Let me be clear: this is not a gimmick dressed in whisky clothing. At 43% ABV and carrying no age statement, A Tale of Ice Cream sits in that increasingly crowded NAS space where Glenmorangie has proven, time and again, that they know how to blend vatted casks with genuine skill. The price point of £72.75 places it squarely in the premium-but-accessible bracket — above your everyday dram, below the collector's shelf. For a limited Highland single malt with this kind of character, I think that's fair.

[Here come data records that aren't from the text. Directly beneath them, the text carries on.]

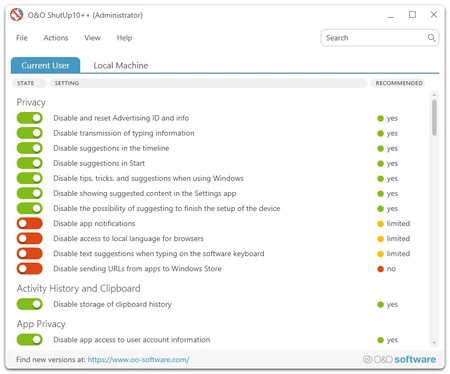Click the vertical scrollbar thumb
The image size is (450, 374).
tap(434, 117)
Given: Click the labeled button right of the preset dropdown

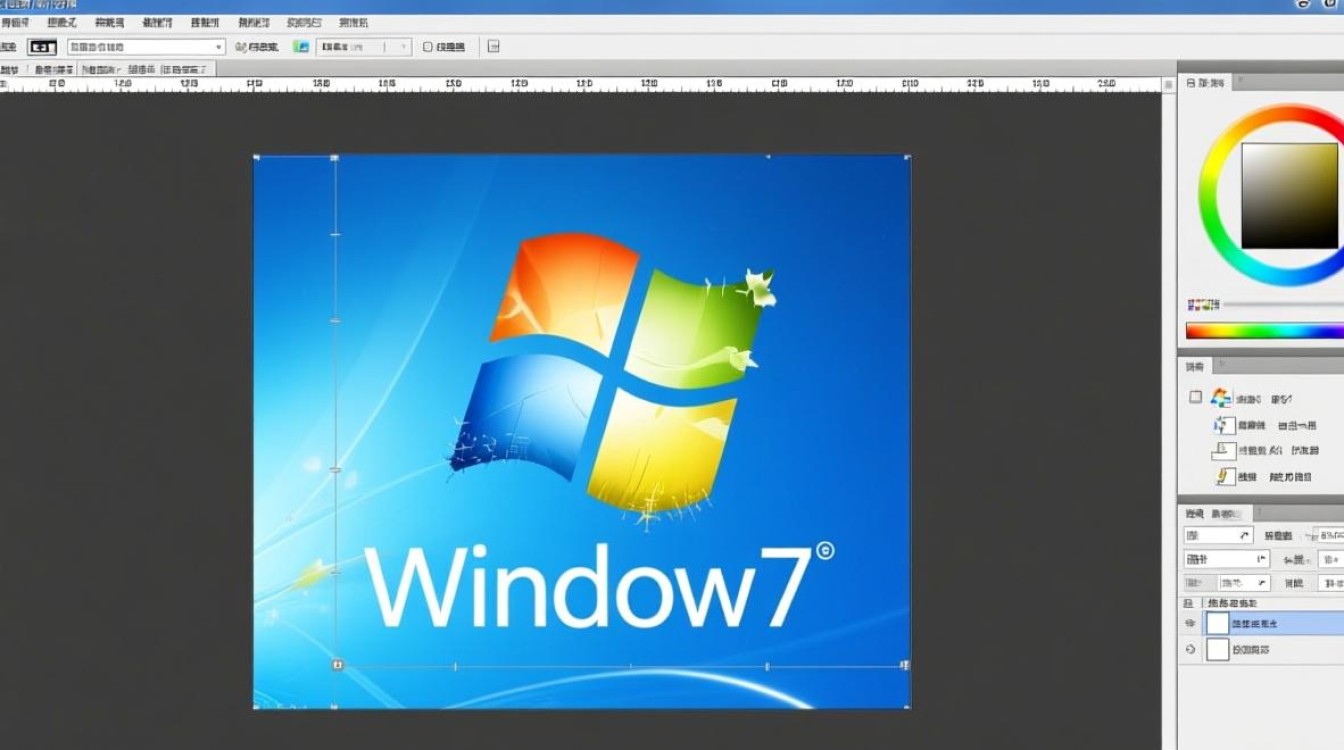Looking at the screenshot, I should coord(260,46).
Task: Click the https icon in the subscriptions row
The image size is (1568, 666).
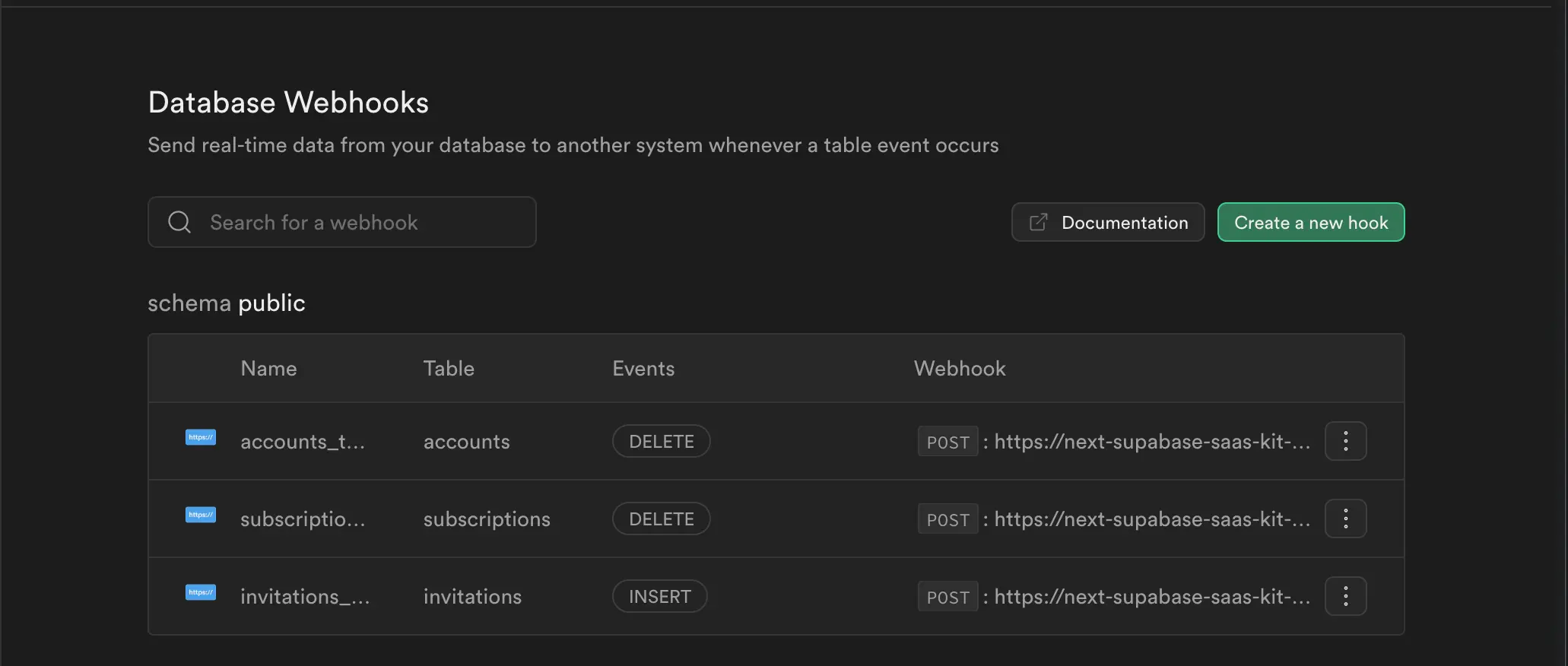Action: [201, 515]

The concept here draws on dessert-inspired flavour profiles, and Glenmorangie's wood management programme gives them the tools to chase that goal convincingly. This is a distillery that has spent decades refining its approach to cask selection and finishing, and the result is a whisky that feels indulgent without becoming cloying. There's a richness to it that suggests careful attention to the sweet, creamy end of the flavour spectrum — think vanilla, think confectionery warmth — while still retaining the clean, slightly fruity backbone that I associate with the house style.
Tasting Notes
I haven't published formal tasting notes for this expression yet, and I'd rather wait until I can sit with it properly than rush something out. What I will say is that the nose and palate reward patience. Give it time in the glass. This isn't a whisky that shows everything at first pour — it opens up gradually, and the later sips are better than the first. When I do publish full notes, they'll appear on the review page.
The Verdict
At 8.1 out of 10, A Tale of Ice Cream earns its marks through sheer drinkability and the confidence of its concept. It's a Highland single malt that knows exactly what it wants to be — a sweet, approachable, slightly playful dram that doesn't sacrifice quality for novelty. Glenmorangie could have phoned this in, leaned on the name and the packaging to sell bottles. They didn't. What's in the glass is genuinely well-made whisky that happens to explore an unusual flavour direction.
Is it for everyone? Probably not. If you prefer your single malts bone-dry and smoke-forward, this won't be your thing. But if you appreciate craft, enjoy dessert-leaning profiles, and want something different for an after-dinner pour, A Tale of Ice Cream delivers. At £72.75, you're paying for a limited release from one of the Highlands' most consistent distilleries, and I think you're getting your money's worth.
Best Served
Neat, in a Glencairn, at room temperature. Give it a good ten minutes after pouring before you nose it — the warmer it gets, the more generous it becomes. A few drops of water open it further if you find the sweetness needs balancing, but I'd try it without first. This is an after-dinner whisky through and through. Pour it where you'd normally reach for a dessert wine or a digestif, and let it do the work.